母親はちょうど花瓶にセットしているところだった。
「あれ、どうしたんですか」
敬語だから俺に話しかけたようだ。
「さっき花を買ってきたよって話をしたら、慎太郎が見たいって言ったので…」
「そうなんですか」
嬉しそうに言い、「ほら、これジェシーさんが持ってきてくれたのよ」
可憐に咲いているひまわりを見た慎太郎の目は、ニコッと笑った。
「ジェシー、これすごい綺麗だね」
口角を上げて言った。
俺の目を見て。
何よりもその笑顔が、言葉が、嬉しかった。
嬉々とした、無邪気な表情。
甘くて爽やかな、自分を呼ぶ声。
全てが、前の慎太郎そのものだった。
「母さん、これ部屋に飾ってくる」
と花瓶を持ってとことこ階段を上がっていく。

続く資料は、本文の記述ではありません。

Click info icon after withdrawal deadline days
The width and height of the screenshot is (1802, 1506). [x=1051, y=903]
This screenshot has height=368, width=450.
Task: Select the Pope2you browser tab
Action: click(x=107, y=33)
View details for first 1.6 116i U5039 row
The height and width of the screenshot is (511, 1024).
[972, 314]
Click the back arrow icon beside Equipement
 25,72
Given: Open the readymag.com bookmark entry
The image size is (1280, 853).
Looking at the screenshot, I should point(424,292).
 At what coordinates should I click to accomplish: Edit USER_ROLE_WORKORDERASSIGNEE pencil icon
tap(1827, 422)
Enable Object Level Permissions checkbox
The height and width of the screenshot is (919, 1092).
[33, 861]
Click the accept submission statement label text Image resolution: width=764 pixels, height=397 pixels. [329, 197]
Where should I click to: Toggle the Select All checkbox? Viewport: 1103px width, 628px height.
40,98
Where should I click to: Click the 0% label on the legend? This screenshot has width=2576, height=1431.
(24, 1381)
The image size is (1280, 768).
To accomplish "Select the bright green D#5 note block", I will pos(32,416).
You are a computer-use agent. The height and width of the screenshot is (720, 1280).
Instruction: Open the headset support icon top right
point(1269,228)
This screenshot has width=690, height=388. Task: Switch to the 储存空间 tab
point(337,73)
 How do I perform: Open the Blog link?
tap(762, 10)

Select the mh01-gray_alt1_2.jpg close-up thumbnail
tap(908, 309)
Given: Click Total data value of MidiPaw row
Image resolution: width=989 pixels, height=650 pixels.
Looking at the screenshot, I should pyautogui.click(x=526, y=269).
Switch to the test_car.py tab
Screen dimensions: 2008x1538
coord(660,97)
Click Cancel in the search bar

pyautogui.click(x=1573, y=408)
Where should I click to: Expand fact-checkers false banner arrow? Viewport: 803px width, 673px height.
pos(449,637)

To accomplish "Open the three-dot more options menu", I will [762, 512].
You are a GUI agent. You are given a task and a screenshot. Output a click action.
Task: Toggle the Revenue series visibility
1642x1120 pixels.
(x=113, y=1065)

俺もあとについた。
ベッドのサイドテーブルにとん、と置き、「いいね」なんて満足気に言う。
「良かった」
本当に良かったと安心して、その一言しか出なかった。
ふと腕時計を見て、「じゃ、俺もうそろそろ帰るね」
あまり長居もいけない。かばんを持ち、声を掛ける。
「そっか」
少し寂しい感じに聞こえたのは気のせいだろうか。
「また来るから。ほかのメンバーにもよろしくね」
とは言ったものの、次誰かが来たときにはきっと俺が来たことは忘れている。
「うん、またね」
ドアを閉めるとき、中の慎太郎に笑いかける。
慎太郎も、ふふ、と笑い返した。
なんだか幻みたいな、夢を見ているように感じる笑顔だった。
だから、次は見られないかもしれない——。